This is Exercise 2.3.2 from Durrett's Probability: Theory and Examples,
Prove from the definition that if $f$ is continuous and $X_n \rightarrow X$ in probability then $f(X_n) \rightarrow f(X)$ in probability.
Durrett has provided proof through the fact that $X_n \rightarrow X$ in probability if and only if for every subsequence $X_{n(m)}$ there is a further subsequence $X_{n(m_k)}$ that converges almost surely to X. But I can't figure out a direct proof.
I tried the following:
Fix $\epsilon >0$. $P(|f(X_n)-f(X)|>\epsilon) \leq P(|X_n – X|>b_n) + P(|X_n – X|\leq b_n
\text{ and } |f(X_n)-f(X)|>\epsilon$).
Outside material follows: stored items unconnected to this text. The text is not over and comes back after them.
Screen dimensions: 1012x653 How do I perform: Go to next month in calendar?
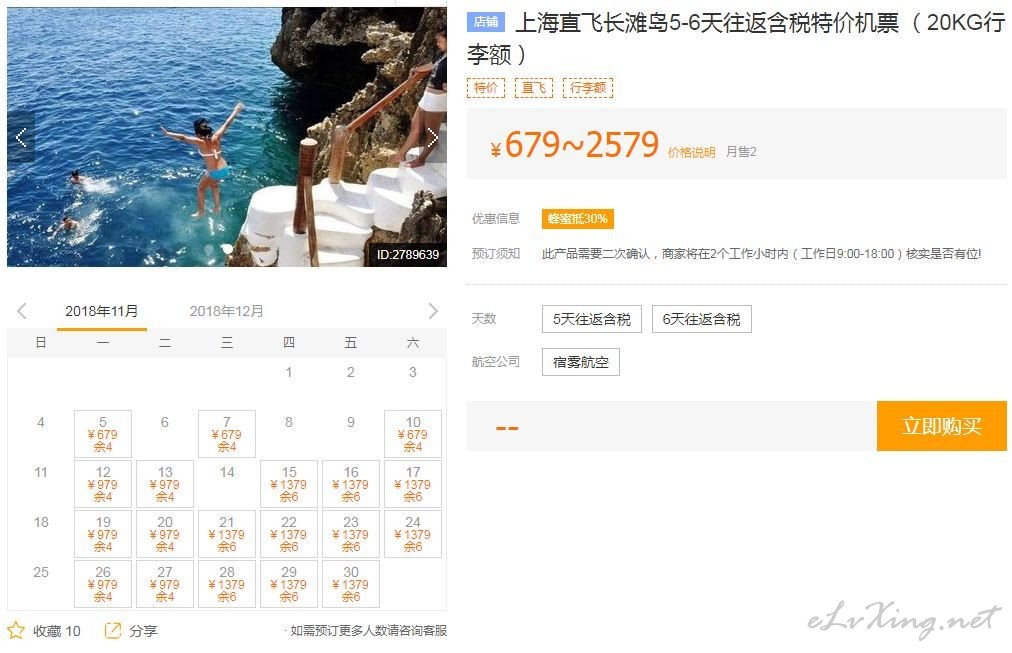[x=433, y=311]
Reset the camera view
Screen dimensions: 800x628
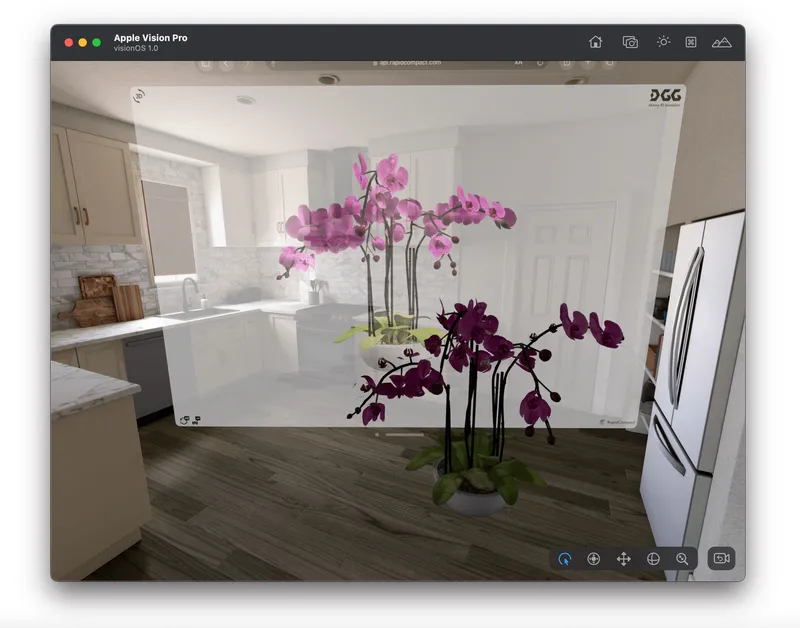pos(720,559)
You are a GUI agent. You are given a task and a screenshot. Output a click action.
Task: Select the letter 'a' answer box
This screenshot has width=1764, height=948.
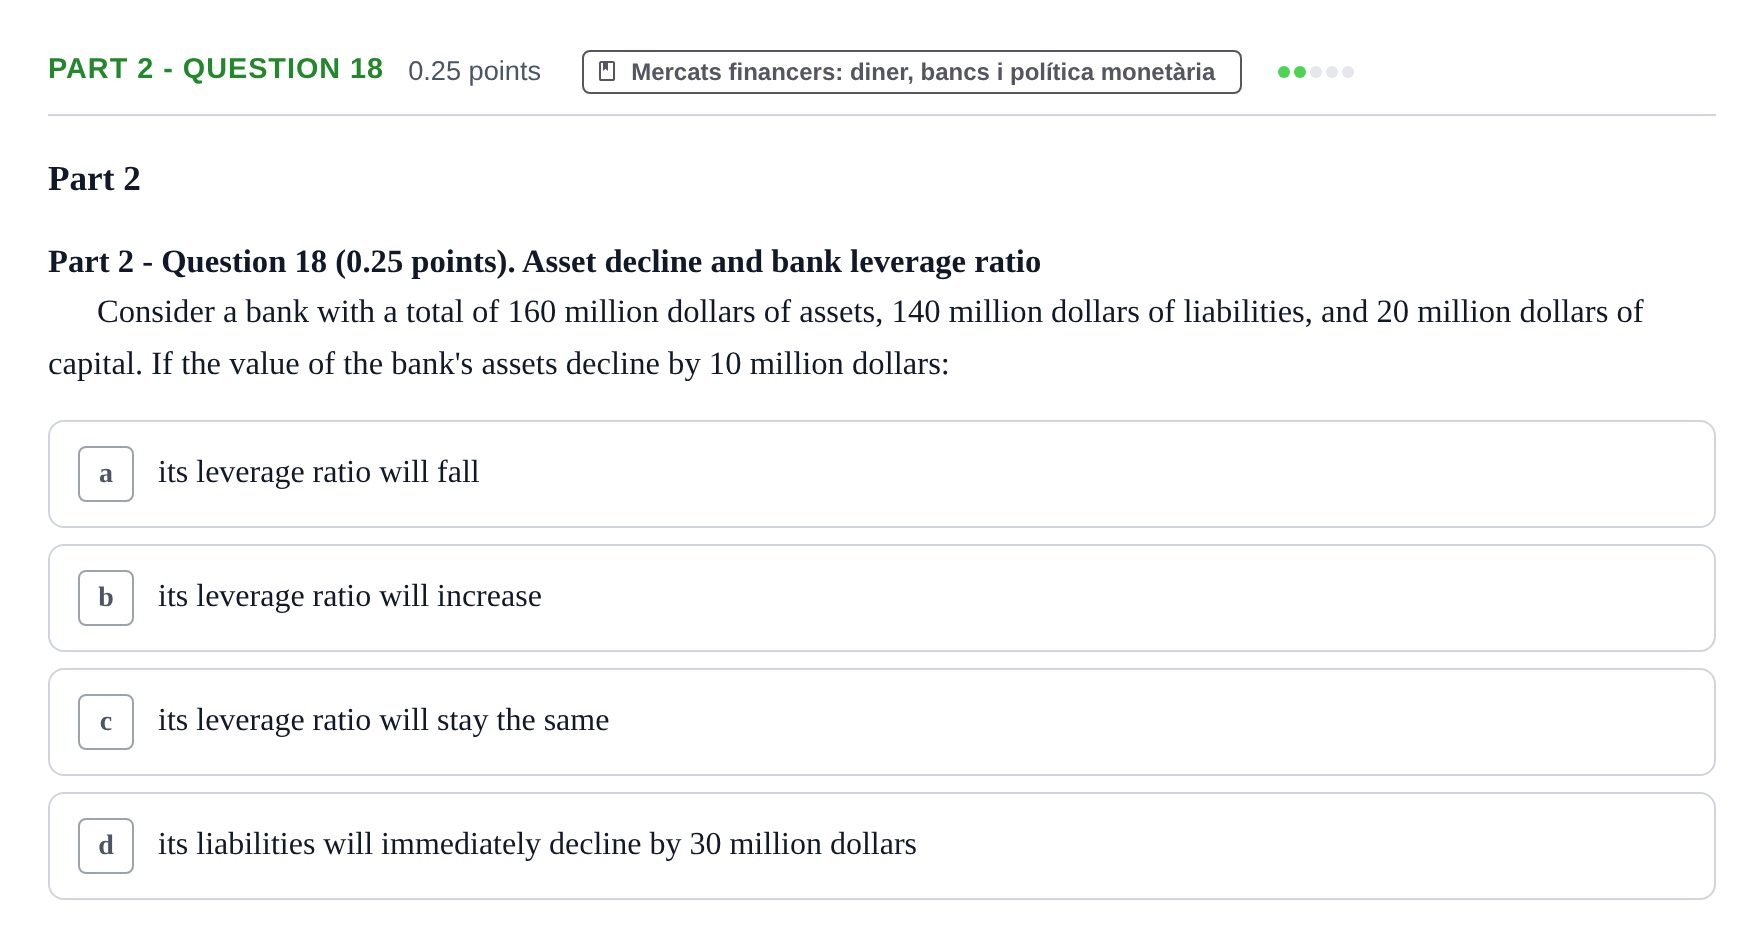coord(106,474)
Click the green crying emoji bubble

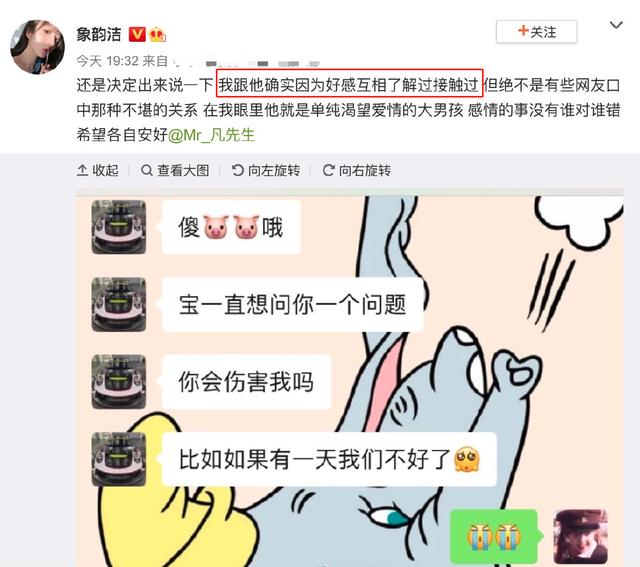coord(493,536)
I want to choose $b_n$ decreasing slowly so that the first term will go to zero, and hope that the second term will go to zero since f is continuous. Could you help with any way to continue or any other ways?
Best Answer
Direct proof may be ugly. For example, you can see the following
Let $\omega_M$ be a modulus of continuity of $f_{[-M,M]}$, i.e $$|f(x)-f(y)| \le \omega_M( |x-y|)$$ for all $|x|,|y| \le M$ and $\omega_M$ is a strictly increasing function with $\lim_{t \rightarrow 0} \omega(t)=0$
In case you don't know, the existence of modulus of continuity is equivalent to the uniform continuity of a function. In our case, $f_{[-M,M]}$ is a continuous function with a compact domain, hence uniformly continuous.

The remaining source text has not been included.